Only the pictures are to be left out; set down the rest of the records exactly.

Source records:
···
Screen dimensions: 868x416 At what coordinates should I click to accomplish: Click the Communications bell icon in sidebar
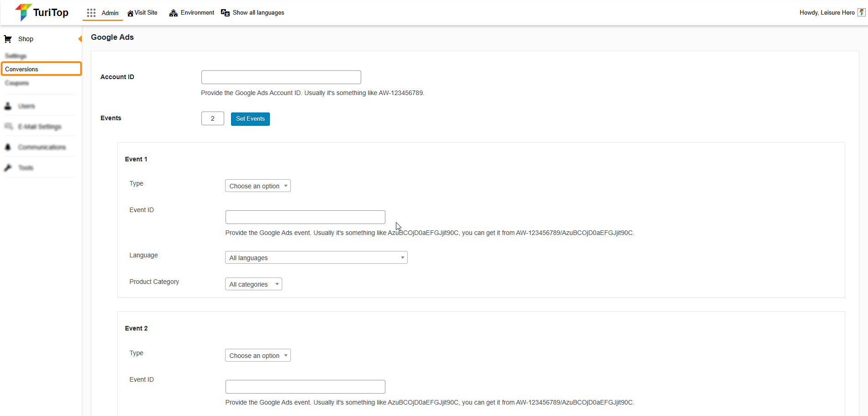tap(8, 147)
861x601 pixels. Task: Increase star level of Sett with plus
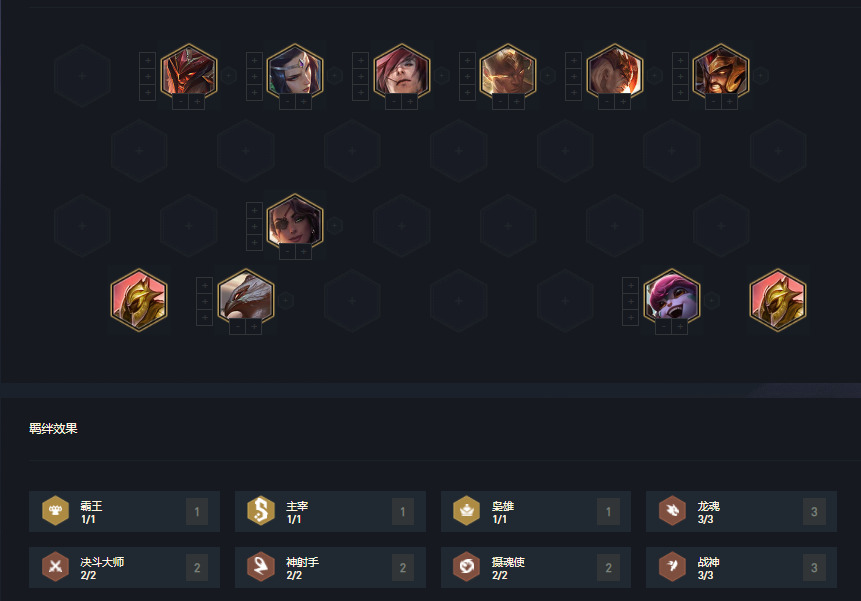(410, 102)
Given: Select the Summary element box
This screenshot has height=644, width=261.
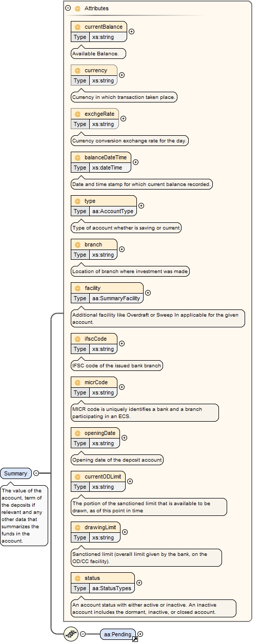Looking at the screenshot, I should (x=16, y=473).
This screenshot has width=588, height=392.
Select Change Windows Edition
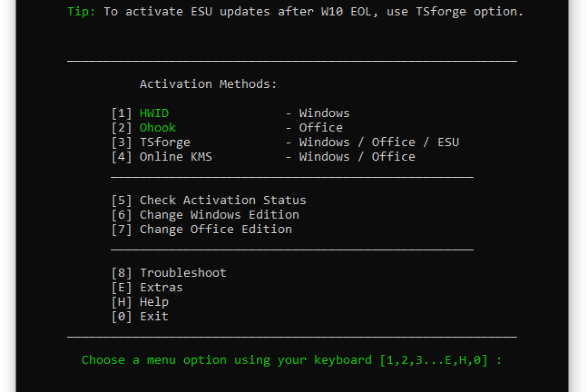[220, 215]
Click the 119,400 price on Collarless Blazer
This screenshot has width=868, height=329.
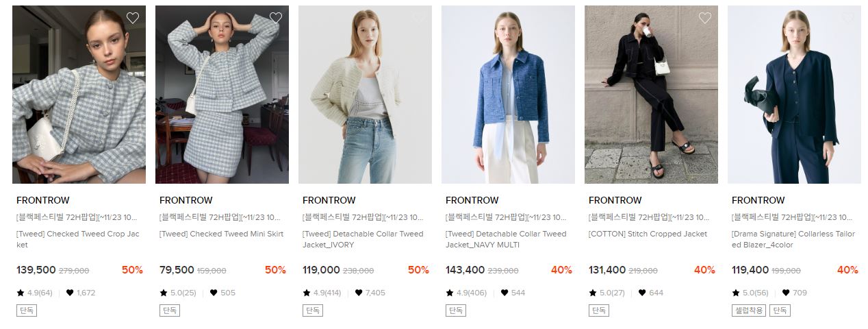click(750, 270)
···
__FINAL ANSWER__
Screen dimensions: 868x416 At what coordinates should I click to accomplish: Click the Communications bell icon in sidebar
tap(8, 147)
861x601 pixels. Task: Increase star level of Sett with plus
(410, 102)
Given: Select the Summary element box
This screenshot has height=644, width=261.
Looking at the screenshot, I should (x=16, y=473).
This screenshot has width=588, height=392.
Select Change Windows Edition
[220, 215]
Click the 119,400 price on Collarless Blazer
This screenshot has width=868, height=329.
click(750, 270)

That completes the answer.